Provider networks are set up for the insurance companies. Most insurance companies give you a list of providers that are in their network that they will cover so they will pay for the medical expenses for those particular doctors and hospitals that are in their network. If you go to someone outside of their network it is likely that they won’t cover the whole bill or not cover it at all. This is why they prefer that it is an in network provider. Also some providers may not take your type of insurance because they don’t have a contract with that company. When an insurance company has a contract with a certain provider the insurance company gets a discount based on the services rendered. The patient can see a provider outside the network but the deductible will more than likely be higher than they would be normally pay with an in network provider. The patient will have to pay more out of pocket expenses for out of network providers.
Third-party administrators are brought out on self-funded plans and self-insured plans to make sure that claims are being filed correctly and the employees plan is the right amount for that person. They are also responsible for keeping an eye on the claims and making sure that they are collecting the right money from the right people and making sure the bills get paid from the patients. The employers hire these third-party administrators to make sure that the Self-funded plan is the way it is supposed to be so that there are no discrepancies.

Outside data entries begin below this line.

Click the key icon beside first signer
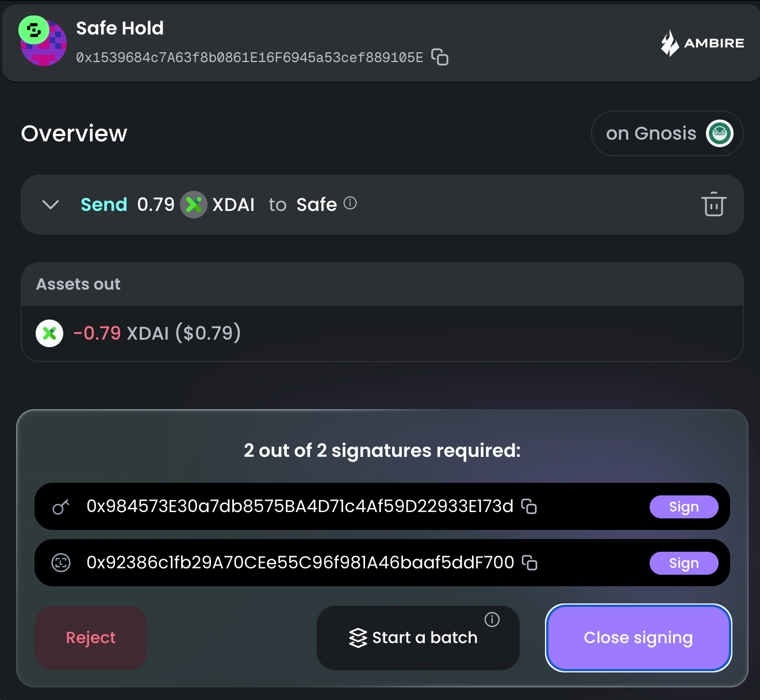point(60,506)
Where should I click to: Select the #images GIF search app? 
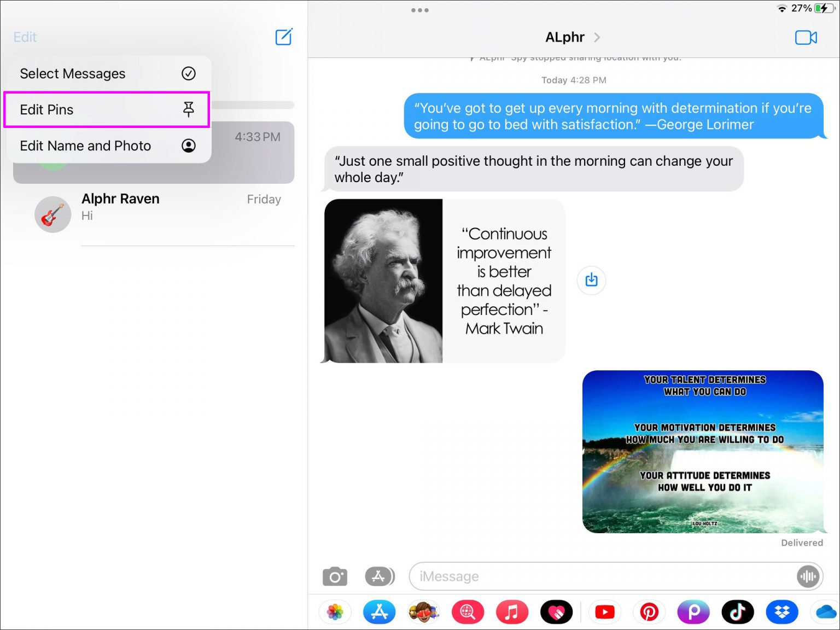coord(468,612)
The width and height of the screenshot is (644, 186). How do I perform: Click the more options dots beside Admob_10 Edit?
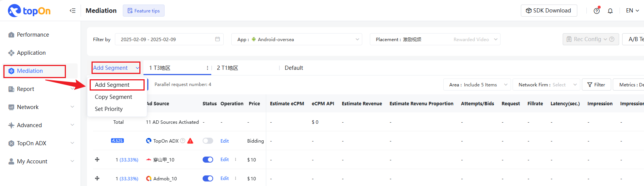pos(236,178)
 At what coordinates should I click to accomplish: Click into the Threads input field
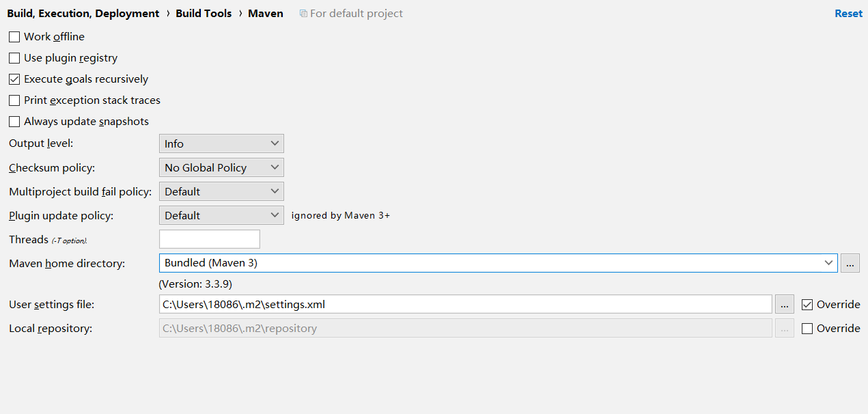pyautogui.click(x=210, y=239)
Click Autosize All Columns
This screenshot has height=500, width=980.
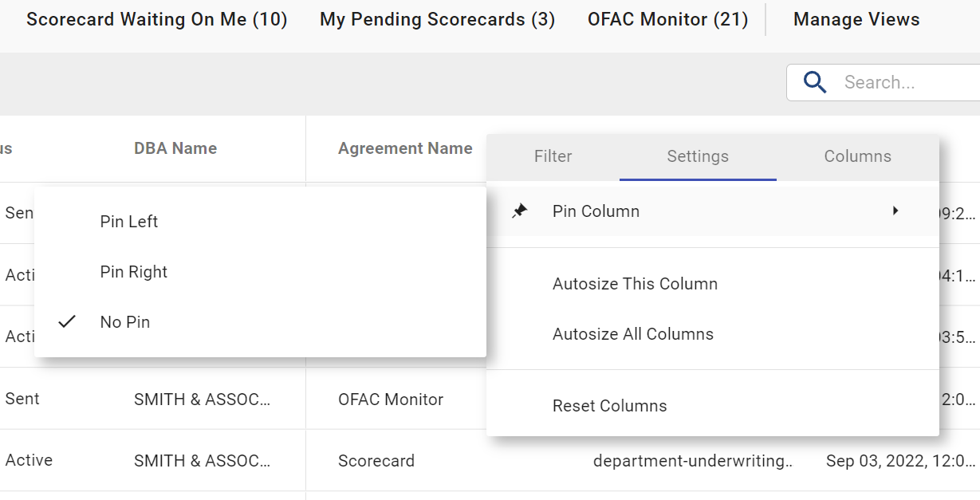coord(632,334)

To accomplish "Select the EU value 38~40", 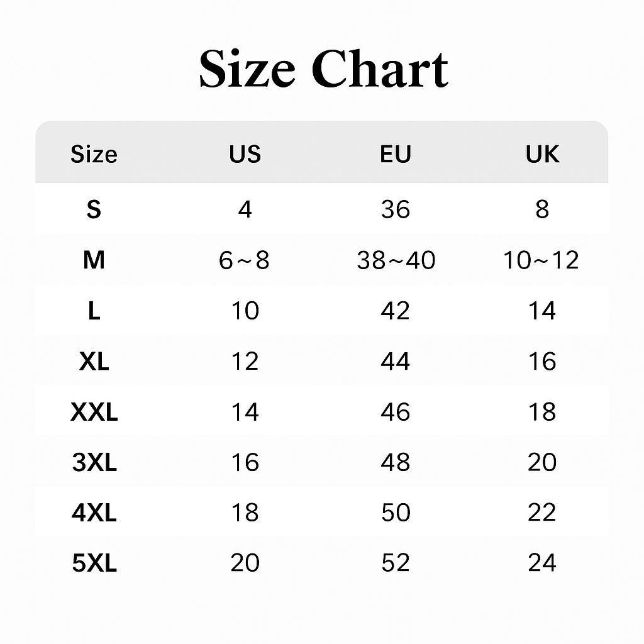I will [x=396, y=260].
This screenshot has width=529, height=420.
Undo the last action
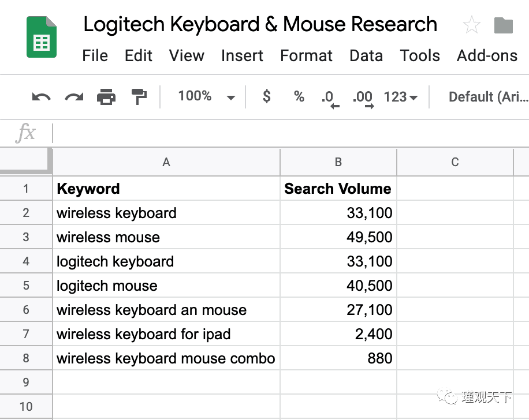pyautogui.click(x=41, y=97)
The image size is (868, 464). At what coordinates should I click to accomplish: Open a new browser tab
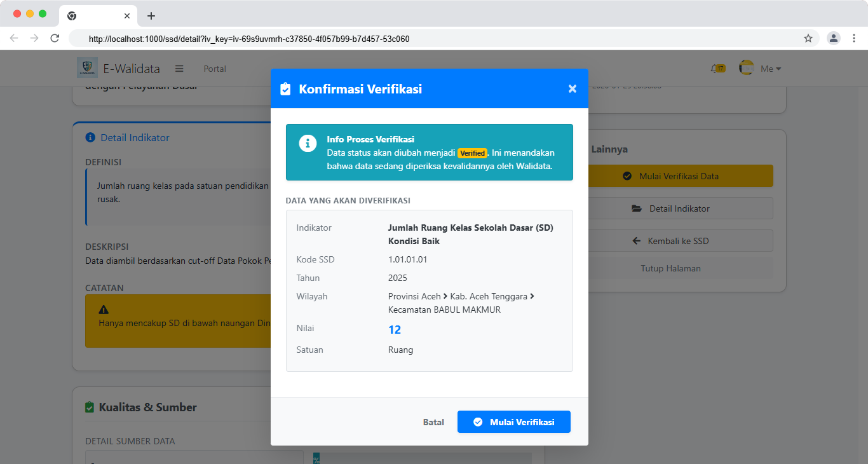click(151, 16)
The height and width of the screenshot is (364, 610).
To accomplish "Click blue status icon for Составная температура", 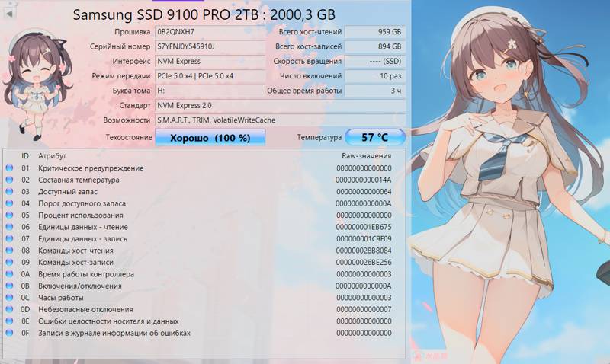I will [9, 180].
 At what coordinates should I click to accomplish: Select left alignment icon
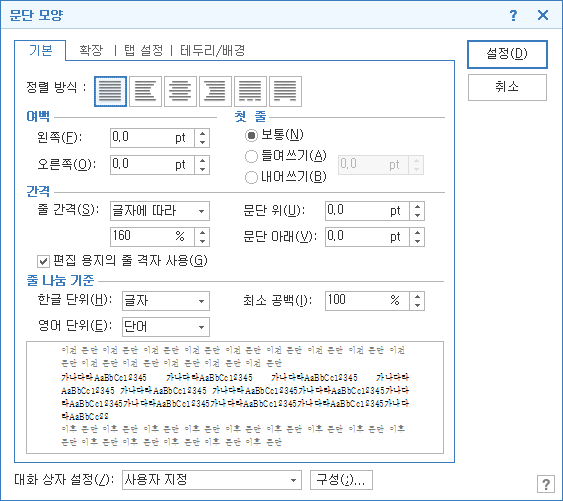[x=145, y=91]
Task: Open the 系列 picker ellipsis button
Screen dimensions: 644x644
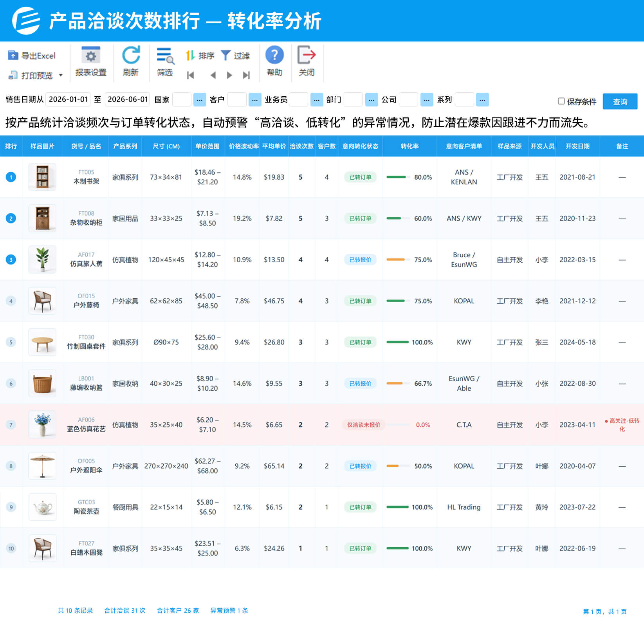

Portability is a problem because it has certain regulations for many things such as changing jobs, a woman being pregnant, and different illnesses. When people change jobs their health insurance is covered by something called cobra, which means they can still have their insurance but they have to pay a discounted price out of pocket to keep the insurance. Some folks have problems doing this but it is an option that is given to them so that they may keep their health insurance for a certain amount of time. Another problem that is cause is that most insurance don’t want to cover people that have a condition before they got the insurance because they call it a preexisting condition. However, HIPPA added rules to individual plans that cannot prevent people from having insurance because of having preexisting illness as long as it is within a certain amount of days before the person got the insurance. The insurance company can only look back six months for conditions patients have, however if they go back further than that, HIPPA steps in and takes control to make sure the patient is being treated fairly by the company.
Creditable coverage is a group plan such as Medicaid or Medicare. Some people may this that medical discount cards are creditable insurance coverage but unfortunately it isn’t. It is also when People are covered under Insurance plans before and did not let it lapse before he or she enrolled in a new insurance plan it will make a difference when it comes to a waiting period it just depends on the company on how long the waiting period is. So in closing employer insurance is difficult and hard to choose from but health insurance is a good thing to have for those unexpected doctor and hospital visits.

References

Valerius, J., Bayes, N., & Newby, C. (2014). Medical Insurance: An Integrated Claims Process Approach (6th ed.). Boston, MA: McGraw-Hill.